= Abu Sa'id al-Kharraz =

Abū Sa‘īd al-Kharrāz (أبو سعيد الخراز), also known as "the Cobbler", was a pseudonym of Aḥmad bin ‘Īsā. He was an Arab native of Baghdad. He had a devotion toward Sufism, and so went to Egypt and resided piously by the Ka‘bah. His profession was that of a shoemaker, and he was a disciple of Muḥammad bin Manṣūr al-Ṭūsī. He associated with Dhū al-Nūn al-Miṣrī, al-Sarī al-Saqaṭī, Abū ‘Ubayd al-Baṣrī, and Bishr bin al-Ḥārith, and derived much spiritual instruction from them.

To him is attributed the formulation of the mystical doctrine of passing away (from human attributes) and continuance (in God). He was the author of several books, some of which have survived. The date of his death is uncertain, but probably was between 279 A.H. (890 AD) and 286 (899).

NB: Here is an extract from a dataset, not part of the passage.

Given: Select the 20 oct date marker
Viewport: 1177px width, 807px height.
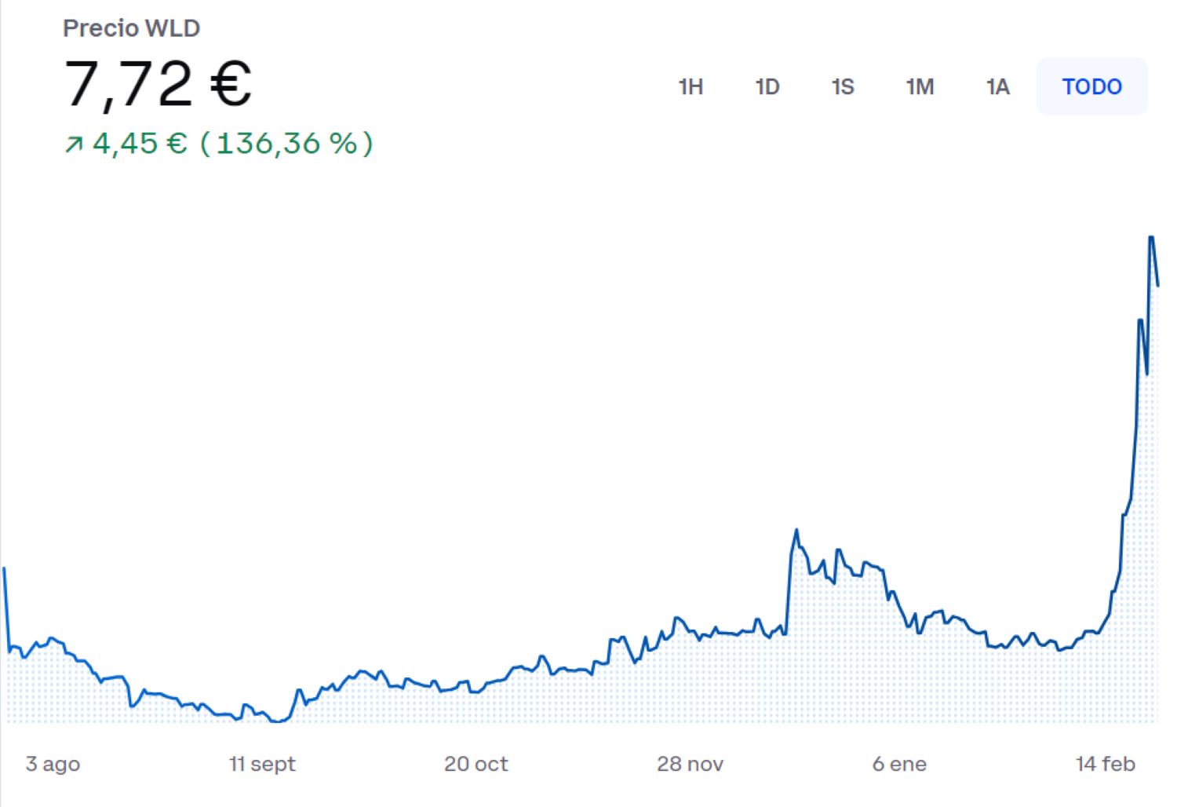Looking at the screenshot, I should pyautogui.click(x=476, y=764).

He was the first person to speak of the states of “passing-away” (fanā’) and “continuance” (baqā’) in the mystical sense, summing up his whole doctrine in these two terms.

== Among his works ==
- Kitāb al-Ṣidq (The Book of Truthfulness): A description of the moral qualities a sincere Muslim must acquire if he “hopes to meet his Lord.” An English translation by A.J. Arberry.
- Rasā’il al-Kharrāz (The Writings of al-Kharrāz): A collection of 6 books: Kitāb al-Ṣafā’ (The Book of Purity), Kitāb al-Ḍiyā’ (The Book of Light), Kitāb al-Kashf wa al-Bayān (The Book of Revelation and Exposition), Kitāb al-Farāgh (The Book of Emptiness), Kitāb al-Ḥaqā’iq (The Book of Realities), and Kitab al-Sirr (The Book of the Secret).